Term of Award
Master of Science in Kinesiology (M.S.)
Document Type and Release Option
Thesis (open access)
Copyright Statement / License for Reuse
This work is licensed under a Creative Commons Attribution 4.0 License.
Department of Health and Kinesiology
Committee Member 1
Committee Member 2
Introduction: The Balance Tracking System™ (BTrackS™) is a balance board designed to quickly analyze postural control through center of pressure (COP) analysis.
Purpose: Examine concurrent validity and test-retest reliability of the BTrackS™ during static stance.
Methods: A convenience sample of 51 healthy collegiate students between 18 - 25 years old (21.8 ± 3.1 years) completed four, 20 second (s) trials of feet together static stance during both eyes open and closed trials. Data was simultaneously collected on the BTrackS™ and a laboratory force plate to establish concurrent validity. A second testing session was administered 48 - 72 hours later to establish test-retest reliability. Independent variables were device (BTrackS™/force plate) and time (Time Point 1/Time Point 2). Dependent variables were anterior-posterior (AP) and medial-lateral (ML) COP excursion. Eight Pearson’s Product Correlations were used to compare the relationship of dependent variables between the BTrackS™ and laboratory force plate. Four Intra-Class Correlations (ICC) were used to compare the relationship of dependent variables between Time Point 1 and Time Point 2 measured by the BTrackS™. Four 2 x 2 (device x time) repeated measures ANOVA’s were used to determine the magnitude of differences within independent variables.
Results: Pearson Product Correlations showed an excellent relationship (r = 0.867 – 0.968) between the BTrackS™ and laboratory force plate. However, the 2 x 2 repeated measures ANOVA’s showed a significant difference between devices during both eyes open and closed conditions for all dependent variables (p < 0.001). Intra-Class Correlations showed an excellent relationship (ICC = 0.859 – 0.984) between time points for the BTrackS™. The 2 x 2 repeated measures ANOVA’s showed no significant differences between time points for the BTrackS™ during eyes open and closed conditions for all dependent variables (p = 0.185 – 0.976).

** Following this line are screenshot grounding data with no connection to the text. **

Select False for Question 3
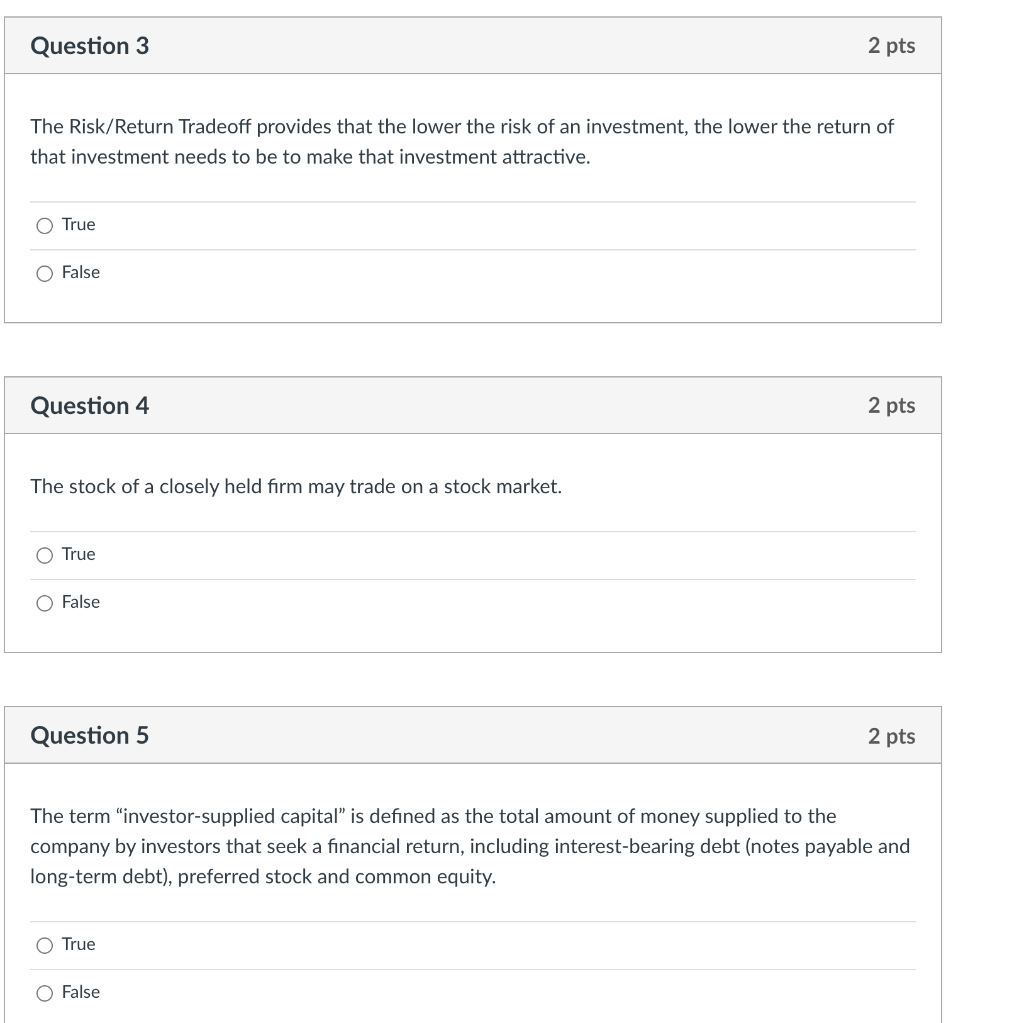Image resolution: width=1024 pixels, height=1023 pixels. pyautogui.click(x=45, y=272)
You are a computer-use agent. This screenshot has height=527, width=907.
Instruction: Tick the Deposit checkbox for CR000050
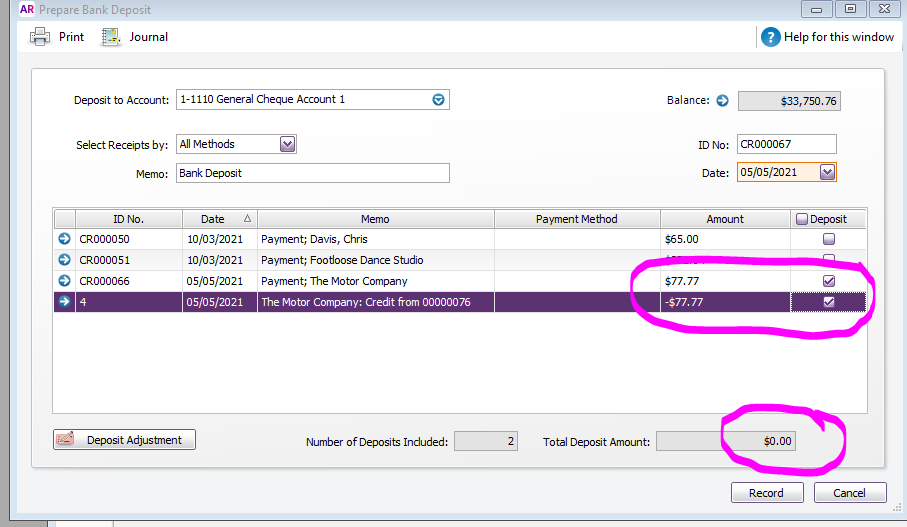(x=828, y=239)
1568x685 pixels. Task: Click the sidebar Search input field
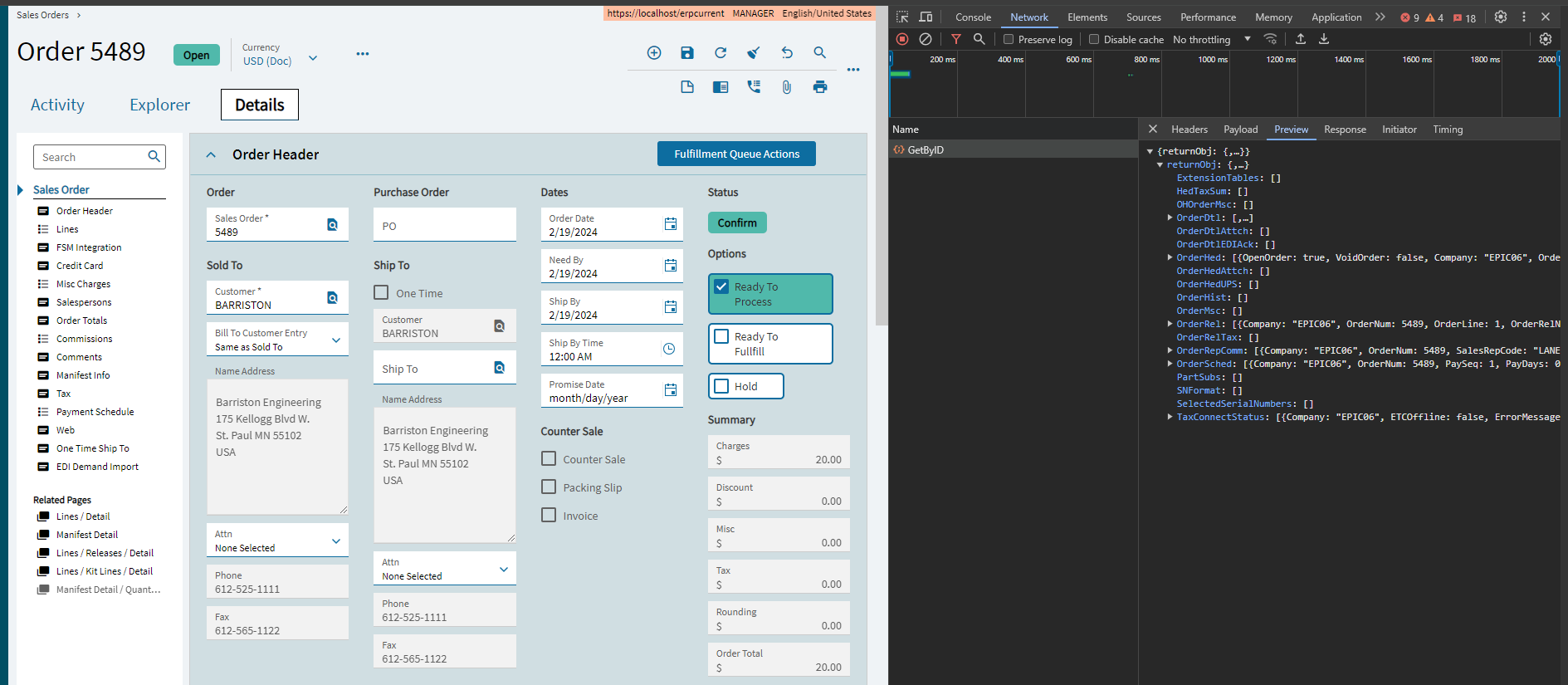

Conclusion: Findings suggest that the BTrackS™ is strongly correlated with a laboratory force plate, but is significantly different. The BTrackS™ is strongly correlated and not significantly different within 48 - 72 hours. Additional research regarding an acceptable difference between the BTrackS™ and a laboratory force plate is warranted before it can be used clinically.
Grotewold, Cody L., "Validity and Reliability of the Balance Tracking System™ During Static Stance" (2017). Electronic Theses and Dissertations. 1564.